What you must do is *thoroughly inspect any property that you're thinking of buying*. Pay particular attention to ceilings and the junction between the walls and ceilings and floors for signs of damp, which is a particular problem with poorly built properties. Look for cracks in the external walls.

Check the quality of the fixtures and fittings. Poorer quality properties were fitted with cheap rubbish from the far east.

There are several areas prone to landslip. Problematic villages in the Paphos district include Agios Photios and Statos, Choletria, Theletra, Episkopi, Marathounda and Armou. Following devastating landslips at Agios Photios and Statos, the Government moved both villages to a new location. Choletria & Theletra villages were also relocated after suffering similar disasters.

Flat roofs regardless of whether they're tiled or sealed provide very little thermal insulation. As a consequence houses get very hot in summer and cold in winter.

As for their susceptibility to leaks, it all depends on the quality of construction. (My garage block has a flat roof – no problems since it was built 14 years ago).

Regards,


----------



## Veronica (Apr 5, 2008)

nhowarth said:


> Hi colouredman,
> 
> The first thing to be aware of is that only a handful of property developers actually build properties, most contract the building work to licenced building contractors on a fixed price contract (so much per square metre).
> 
> ...


Another Village that is prone to landslip is Nata.
As for Armou, land above the church is ok but land below the church is prone to landslip.


----------



## nhowarth (Dec 6, 2017)

Thanks Veronica – how could I forget Nata!

Those properties were built by MDE Nest Homes whose MD, Adrian Mills, fled Cyprus in 2009 after taking an alleged €2.5 million from his customers.

The sad affair was reported by the BBC in 2010 and Dominic Littlewood and team from Cowboy Builders Abroad came to Cyprus in 2014 for the Channel 5 TV series. They tracked down Adrian Mills who gave his side of the story and claimed it was not his fault.

That development is built on bentonite; a clay that absorbs huge amounts of water, expanding by as much as 15 times its original volume and shrinking back as it dries out. It is used in the oil industry as a lubricant and is a principal ingredient in cat litter. It's like building on rice pudding!

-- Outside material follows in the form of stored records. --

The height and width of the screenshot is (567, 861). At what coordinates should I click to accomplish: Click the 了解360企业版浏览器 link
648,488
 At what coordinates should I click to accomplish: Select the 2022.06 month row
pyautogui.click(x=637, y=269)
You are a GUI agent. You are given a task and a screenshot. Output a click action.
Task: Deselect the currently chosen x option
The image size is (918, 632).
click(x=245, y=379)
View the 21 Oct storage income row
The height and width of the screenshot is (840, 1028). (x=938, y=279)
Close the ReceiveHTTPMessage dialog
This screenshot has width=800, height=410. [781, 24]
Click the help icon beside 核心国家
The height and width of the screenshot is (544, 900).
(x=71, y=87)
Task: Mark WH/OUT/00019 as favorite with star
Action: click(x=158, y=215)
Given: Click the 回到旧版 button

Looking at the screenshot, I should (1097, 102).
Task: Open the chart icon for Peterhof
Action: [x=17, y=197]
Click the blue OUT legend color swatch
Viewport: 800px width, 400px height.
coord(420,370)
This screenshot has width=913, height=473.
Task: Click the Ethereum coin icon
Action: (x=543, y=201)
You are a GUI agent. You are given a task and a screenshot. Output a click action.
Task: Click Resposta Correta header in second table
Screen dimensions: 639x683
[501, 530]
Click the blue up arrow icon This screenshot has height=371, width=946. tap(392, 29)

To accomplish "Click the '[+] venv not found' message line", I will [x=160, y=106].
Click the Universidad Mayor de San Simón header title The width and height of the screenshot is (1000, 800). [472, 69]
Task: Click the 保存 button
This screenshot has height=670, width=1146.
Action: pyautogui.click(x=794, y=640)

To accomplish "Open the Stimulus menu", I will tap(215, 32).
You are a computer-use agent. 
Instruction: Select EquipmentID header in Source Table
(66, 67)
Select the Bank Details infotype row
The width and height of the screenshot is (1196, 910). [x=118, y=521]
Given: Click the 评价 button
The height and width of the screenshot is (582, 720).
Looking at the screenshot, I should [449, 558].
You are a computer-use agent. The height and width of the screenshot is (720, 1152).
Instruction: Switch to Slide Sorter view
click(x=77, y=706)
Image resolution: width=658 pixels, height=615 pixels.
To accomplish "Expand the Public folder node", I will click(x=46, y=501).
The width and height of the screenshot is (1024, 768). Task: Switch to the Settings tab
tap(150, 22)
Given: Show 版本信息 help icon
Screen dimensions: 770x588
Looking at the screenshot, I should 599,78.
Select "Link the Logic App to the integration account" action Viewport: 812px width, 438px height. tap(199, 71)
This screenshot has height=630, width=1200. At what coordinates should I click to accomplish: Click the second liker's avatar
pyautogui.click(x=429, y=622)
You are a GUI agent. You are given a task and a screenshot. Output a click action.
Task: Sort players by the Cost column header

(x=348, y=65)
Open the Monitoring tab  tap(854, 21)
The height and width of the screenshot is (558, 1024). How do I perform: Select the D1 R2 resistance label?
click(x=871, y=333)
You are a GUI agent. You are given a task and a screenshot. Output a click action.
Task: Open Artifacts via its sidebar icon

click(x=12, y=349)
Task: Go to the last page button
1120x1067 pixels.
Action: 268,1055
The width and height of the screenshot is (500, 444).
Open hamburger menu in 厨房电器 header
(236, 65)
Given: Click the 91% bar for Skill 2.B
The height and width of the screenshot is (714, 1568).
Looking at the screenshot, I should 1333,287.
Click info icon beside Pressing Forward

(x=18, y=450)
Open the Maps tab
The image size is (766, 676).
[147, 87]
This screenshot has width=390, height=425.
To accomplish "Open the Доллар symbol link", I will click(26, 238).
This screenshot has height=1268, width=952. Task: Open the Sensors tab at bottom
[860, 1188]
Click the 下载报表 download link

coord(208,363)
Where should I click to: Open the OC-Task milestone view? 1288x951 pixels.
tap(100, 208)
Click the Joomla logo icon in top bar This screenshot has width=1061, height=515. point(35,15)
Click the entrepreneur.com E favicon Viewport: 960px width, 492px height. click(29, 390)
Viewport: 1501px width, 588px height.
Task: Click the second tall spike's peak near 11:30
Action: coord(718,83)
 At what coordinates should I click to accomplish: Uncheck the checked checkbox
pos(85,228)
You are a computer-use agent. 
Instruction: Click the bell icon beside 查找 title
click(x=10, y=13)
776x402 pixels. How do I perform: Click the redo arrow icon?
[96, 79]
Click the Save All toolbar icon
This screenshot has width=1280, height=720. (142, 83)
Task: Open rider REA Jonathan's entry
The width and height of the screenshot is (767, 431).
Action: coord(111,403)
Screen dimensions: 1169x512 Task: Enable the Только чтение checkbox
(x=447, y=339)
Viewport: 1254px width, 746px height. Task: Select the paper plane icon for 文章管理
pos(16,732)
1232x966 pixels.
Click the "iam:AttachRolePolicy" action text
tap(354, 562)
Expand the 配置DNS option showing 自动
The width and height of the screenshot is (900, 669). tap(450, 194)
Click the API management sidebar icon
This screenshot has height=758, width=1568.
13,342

I was interviewed by Dominic but footage of my ugly mug ended upon the cutting room floor although you can hear me answering the phone. (You may be able to view Dominic's program at 



 – but it's not available in all countries.)

Regards,


----------



## colouredman (May 15, 2018)

Thanks to you both; very interesting.


----------



## Out of the Middle East (May 17, 2018)

Hi,
Sorry to hijack, but is all of Nata precarious or just this particular development you are talking about, Nigel?
Presumably older properties are ok, or am I being naive??
Thank you.


----------



## Veronica (Apr 5, 2008)

Out of the Middle East said:


> Hi,
> Sorry to hijack, but is all of Nata precarious or just this particular development you are talking about, Nigel?
> Presumably older properties are ok, or am I being naive??
> Thank you.


Quite a lot of the land in the Nata and Choletria area is clay and therefore not good to build on. If builders put very deep piles into the ground it helps but most wont do that as is expensive.
I personally would not touch any property in those areas and as a company we don't take any properties on in those areas. Would hate to be responsible for someone buying a property that is in danger of landslip.


----------



## Out of the Middle East (May 17, 2018)

Thank you, Veronica.


----------



## nhowarth (Dec 6, 2017)

Out of the Middle East said:


> Presumably older properties are ok,


Older properties should be OK, but a recent land-slip in Pissouri resulted in many houses that were built over 20 years ago to be abandoned. This type of problem is extremely rare and there are various theories as to why this happened.

Many people want a property with a view and buy properties on slopes or on the edge of precipices - this isn't always a good idea.

The decent property developers will avoid building on land that prone to slippage (unlike the loony Brit who built at Nata and planned to build at Choletria.)

Cyprus has a unique geology and many university students visit to study for their degrees.

Regards,


----------



## Out of the Middle East (May 17, 2018)

Thanks for that Nigel. I am a geologist, so I will try to figure it out!!
Do you know if buying a house in Cyprus is similar to doing so in the UK, in that a survey would be required which would look into such things?
Thanks for your help.


----------



## nhowarth (Dec 6, 2017)

A survey isn't required, but if you're buying a resale property it's a good idea. Here's a checklist for buying property.

Regards


----------



## Out of the Middle East (May 17, 2018)

Fantastic, Nigel. Thanks so much for that.


----------